● **TASK OBJECTIVE**
Which lines of the records contain the word "voice"? Copy each one.
= = =
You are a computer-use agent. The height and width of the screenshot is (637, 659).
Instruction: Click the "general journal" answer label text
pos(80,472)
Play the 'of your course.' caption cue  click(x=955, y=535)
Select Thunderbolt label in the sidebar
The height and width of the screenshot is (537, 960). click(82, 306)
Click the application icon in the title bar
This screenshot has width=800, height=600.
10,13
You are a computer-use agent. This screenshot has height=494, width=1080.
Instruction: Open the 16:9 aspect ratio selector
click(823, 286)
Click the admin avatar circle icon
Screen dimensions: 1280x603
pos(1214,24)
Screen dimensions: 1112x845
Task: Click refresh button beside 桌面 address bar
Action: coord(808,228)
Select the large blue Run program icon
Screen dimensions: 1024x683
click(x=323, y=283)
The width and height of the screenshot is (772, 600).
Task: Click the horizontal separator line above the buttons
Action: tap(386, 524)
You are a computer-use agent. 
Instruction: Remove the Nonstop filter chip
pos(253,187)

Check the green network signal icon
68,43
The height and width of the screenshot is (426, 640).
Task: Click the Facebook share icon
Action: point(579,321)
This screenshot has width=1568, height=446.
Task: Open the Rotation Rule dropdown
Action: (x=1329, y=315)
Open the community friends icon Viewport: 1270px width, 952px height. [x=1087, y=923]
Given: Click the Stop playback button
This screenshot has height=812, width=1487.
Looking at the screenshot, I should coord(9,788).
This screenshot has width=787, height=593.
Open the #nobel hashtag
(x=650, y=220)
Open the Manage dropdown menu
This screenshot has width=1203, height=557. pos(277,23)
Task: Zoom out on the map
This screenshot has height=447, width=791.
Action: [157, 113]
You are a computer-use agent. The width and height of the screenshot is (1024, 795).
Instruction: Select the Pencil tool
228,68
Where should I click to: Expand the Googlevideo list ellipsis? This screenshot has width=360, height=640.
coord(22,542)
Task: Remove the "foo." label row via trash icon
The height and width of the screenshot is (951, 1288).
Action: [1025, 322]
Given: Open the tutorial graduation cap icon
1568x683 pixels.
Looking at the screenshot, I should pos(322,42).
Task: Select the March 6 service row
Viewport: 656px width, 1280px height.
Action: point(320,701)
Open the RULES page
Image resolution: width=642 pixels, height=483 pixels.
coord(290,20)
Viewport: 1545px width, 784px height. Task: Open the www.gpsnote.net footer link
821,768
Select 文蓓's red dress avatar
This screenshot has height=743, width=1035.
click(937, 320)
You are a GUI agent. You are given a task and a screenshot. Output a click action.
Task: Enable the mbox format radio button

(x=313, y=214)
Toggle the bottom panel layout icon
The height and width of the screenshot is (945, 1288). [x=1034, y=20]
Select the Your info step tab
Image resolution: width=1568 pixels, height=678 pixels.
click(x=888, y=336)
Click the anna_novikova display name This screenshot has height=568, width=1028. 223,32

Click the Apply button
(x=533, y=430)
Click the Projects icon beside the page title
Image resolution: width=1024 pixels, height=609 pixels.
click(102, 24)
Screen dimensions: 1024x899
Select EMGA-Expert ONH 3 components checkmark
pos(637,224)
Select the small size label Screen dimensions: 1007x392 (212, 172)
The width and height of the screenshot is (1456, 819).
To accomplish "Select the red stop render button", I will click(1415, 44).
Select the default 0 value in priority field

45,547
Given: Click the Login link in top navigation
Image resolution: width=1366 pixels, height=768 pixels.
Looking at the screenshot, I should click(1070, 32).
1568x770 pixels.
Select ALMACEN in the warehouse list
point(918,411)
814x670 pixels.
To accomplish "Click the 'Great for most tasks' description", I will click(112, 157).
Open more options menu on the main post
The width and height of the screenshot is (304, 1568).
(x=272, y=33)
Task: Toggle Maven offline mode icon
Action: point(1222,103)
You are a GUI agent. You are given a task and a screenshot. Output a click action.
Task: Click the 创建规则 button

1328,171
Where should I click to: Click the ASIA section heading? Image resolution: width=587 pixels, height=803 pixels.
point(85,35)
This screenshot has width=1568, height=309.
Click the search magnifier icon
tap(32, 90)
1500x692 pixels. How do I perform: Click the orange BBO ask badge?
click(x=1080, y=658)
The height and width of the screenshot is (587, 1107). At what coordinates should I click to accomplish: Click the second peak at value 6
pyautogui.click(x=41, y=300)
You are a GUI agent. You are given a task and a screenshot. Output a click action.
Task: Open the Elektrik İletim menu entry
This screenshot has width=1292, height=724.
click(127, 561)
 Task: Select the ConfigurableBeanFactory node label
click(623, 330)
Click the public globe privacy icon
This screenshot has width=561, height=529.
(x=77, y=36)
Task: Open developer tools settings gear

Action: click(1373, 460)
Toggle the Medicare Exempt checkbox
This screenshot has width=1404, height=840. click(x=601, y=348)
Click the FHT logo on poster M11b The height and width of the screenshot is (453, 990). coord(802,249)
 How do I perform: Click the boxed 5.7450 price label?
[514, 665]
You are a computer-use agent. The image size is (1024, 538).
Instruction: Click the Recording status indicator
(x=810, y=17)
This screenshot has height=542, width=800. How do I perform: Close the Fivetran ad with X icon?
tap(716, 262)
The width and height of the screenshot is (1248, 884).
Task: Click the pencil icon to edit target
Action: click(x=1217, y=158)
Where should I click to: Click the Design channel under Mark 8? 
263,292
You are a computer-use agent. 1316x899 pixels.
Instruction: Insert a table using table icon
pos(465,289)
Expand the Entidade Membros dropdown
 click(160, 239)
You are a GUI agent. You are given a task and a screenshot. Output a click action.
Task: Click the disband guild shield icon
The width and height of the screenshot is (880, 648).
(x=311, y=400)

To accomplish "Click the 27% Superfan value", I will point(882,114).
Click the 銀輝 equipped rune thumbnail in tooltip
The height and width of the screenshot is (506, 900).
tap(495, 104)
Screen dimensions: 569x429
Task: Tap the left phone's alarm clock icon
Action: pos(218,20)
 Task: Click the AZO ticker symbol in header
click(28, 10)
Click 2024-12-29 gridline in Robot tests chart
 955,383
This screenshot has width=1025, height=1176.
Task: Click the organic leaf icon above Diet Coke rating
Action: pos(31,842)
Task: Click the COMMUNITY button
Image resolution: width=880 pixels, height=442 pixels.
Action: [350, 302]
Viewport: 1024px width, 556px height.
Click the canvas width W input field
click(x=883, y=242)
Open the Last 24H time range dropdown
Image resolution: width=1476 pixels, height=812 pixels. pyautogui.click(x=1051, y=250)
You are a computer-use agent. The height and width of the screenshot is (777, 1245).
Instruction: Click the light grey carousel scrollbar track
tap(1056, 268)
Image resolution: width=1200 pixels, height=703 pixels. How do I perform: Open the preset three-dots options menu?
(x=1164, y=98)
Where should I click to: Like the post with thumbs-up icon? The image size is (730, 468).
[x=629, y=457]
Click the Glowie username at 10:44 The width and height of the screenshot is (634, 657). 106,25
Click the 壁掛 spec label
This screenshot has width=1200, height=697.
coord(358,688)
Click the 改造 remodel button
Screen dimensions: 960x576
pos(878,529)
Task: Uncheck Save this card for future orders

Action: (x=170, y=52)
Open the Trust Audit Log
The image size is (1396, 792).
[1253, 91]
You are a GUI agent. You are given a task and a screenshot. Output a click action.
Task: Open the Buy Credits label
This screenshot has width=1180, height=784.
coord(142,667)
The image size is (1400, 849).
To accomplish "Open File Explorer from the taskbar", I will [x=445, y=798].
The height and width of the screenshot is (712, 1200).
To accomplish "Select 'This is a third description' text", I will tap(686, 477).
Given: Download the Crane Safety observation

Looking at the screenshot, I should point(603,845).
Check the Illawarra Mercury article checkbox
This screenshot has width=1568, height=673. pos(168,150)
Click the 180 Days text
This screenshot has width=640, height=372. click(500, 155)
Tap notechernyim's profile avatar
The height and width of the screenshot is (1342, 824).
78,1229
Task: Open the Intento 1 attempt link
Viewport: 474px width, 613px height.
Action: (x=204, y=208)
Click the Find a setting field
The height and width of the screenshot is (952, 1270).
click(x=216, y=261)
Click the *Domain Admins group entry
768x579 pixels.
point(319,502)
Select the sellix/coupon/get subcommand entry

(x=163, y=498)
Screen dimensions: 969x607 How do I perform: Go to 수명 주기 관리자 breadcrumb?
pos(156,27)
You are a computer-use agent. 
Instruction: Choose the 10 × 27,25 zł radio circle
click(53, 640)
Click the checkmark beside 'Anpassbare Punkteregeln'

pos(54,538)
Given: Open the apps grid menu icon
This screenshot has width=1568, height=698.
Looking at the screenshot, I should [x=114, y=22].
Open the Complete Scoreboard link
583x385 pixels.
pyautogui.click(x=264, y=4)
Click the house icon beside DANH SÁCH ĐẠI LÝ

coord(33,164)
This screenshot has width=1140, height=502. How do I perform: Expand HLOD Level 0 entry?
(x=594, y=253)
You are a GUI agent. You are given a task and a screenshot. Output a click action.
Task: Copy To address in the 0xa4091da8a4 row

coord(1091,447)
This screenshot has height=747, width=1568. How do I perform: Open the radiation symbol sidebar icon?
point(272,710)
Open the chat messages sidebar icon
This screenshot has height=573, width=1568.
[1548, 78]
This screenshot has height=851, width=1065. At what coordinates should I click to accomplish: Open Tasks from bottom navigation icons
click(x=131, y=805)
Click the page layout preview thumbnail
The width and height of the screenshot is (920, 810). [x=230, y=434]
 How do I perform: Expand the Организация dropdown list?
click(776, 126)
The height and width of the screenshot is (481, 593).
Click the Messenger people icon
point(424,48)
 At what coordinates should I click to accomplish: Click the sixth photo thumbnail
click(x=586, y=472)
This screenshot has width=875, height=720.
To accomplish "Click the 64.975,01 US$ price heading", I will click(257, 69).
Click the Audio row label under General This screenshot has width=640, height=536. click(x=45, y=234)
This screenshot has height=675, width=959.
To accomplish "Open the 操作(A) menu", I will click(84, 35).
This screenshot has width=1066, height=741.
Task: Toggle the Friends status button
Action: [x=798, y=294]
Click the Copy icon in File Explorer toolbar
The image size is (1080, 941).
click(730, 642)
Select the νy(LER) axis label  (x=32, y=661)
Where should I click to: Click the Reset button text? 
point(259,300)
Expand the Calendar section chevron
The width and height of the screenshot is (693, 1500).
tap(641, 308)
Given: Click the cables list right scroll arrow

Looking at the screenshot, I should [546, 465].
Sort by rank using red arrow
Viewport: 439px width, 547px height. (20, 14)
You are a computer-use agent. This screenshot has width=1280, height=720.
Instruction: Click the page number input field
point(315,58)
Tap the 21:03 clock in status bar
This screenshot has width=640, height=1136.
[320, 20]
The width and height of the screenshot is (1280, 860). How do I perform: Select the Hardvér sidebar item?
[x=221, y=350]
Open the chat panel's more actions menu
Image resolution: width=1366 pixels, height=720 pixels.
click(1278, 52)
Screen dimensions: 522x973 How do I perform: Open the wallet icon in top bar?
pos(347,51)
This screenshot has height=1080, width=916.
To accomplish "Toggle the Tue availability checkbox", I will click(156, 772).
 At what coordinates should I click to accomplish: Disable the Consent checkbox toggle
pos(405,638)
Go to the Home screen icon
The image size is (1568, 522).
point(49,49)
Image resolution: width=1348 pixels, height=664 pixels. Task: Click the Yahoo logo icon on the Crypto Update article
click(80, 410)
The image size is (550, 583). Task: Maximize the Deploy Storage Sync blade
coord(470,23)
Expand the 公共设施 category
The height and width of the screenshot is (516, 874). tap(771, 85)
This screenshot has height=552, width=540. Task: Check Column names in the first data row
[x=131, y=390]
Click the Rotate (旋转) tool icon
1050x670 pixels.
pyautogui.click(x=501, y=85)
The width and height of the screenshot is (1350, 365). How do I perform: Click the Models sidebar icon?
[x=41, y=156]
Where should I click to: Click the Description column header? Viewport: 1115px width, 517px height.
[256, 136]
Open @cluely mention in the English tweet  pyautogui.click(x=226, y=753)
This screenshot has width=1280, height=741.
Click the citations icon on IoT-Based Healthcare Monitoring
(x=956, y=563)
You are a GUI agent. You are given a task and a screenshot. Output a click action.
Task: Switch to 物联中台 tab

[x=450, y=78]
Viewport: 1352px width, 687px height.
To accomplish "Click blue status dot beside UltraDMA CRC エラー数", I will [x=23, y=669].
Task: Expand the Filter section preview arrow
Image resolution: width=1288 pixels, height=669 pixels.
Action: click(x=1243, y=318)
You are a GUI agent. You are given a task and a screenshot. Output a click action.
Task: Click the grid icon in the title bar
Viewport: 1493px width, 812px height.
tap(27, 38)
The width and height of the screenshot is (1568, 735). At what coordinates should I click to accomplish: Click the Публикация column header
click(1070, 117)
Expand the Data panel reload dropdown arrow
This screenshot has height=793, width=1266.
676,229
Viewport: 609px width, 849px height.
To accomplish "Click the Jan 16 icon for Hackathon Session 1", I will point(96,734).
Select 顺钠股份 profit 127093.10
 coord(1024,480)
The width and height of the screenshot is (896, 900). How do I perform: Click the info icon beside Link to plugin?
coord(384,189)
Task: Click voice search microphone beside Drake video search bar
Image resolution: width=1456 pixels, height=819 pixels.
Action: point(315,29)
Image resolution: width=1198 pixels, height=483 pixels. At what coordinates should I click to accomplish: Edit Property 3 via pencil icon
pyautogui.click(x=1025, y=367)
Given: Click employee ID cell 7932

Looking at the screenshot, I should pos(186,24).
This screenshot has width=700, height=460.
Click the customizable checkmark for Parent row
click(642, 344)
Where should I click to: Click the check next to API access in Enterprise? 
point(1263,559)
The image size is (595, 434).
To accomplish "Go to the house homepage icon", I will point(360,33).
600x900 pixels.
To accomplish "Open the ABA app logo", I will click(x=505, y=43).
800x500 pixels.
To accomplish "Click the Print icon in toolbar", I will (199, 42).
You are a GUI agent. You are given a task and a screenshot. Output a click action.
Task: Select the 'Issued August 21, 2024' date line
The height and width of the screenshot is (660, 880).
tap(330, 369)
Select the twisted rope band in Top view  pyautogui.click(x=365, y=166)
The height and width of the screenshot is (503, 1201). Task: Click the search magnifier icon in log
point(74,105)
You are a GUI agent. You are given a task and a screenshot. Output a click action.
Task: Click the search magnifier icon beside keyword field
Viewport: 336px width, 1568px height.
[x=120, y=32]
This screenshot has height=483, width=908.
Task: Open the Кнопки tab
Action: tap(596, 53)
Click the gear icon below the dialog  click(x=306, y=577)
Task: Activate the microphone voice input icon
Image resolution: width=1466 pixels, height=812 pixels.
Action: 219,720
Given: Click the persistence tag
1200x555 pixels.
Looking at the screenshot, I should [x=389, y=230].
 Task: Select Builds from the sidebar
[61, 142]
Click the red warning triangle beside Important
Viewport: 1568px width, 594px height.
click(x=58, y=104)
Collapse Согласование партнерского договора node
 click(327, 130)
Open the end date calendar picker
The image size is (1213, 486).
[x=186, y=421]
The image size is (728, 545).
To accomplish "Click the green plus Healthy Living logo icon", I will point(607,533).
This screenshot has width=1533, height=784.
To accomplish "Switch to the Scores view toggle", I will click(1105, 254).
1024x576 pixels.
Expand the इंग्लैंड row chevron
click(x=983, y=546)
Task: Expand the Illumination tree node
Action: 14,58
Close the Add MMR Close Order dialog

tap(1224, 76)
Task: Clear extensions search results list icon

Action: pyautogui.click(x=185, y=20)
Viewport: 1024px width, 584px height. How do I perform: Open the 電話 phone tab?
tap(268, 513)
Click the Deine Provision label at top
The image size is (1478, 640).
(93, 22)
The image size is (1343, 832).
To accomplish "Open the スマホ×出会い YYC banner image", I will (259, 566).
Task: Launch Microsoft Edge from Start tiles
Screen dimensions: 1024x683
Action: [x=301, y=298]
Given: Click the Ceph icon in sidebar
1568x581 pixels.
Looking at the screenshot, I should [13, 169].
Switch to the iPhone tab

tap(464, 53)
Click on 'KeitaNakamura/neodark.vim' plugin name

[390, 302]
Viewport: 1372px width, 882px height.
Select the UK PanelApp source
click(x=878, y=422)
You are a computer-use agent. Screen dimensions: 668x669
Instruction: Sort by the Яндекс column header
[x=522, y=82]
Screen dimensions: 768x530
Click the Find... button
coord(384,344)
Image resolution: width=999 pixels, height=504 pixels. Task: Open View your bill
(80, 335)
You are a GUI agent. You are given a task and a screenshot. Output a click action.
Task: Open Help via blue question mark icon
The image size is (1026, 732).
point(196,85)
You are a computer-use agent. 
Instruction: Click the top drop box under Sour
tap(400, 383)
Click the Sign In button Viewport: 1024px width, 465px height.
= = =
● **EXERCISE RESULT**
Task: Click voice search microphone beside Drake video search bar
Task: Activate the microphone voice input icon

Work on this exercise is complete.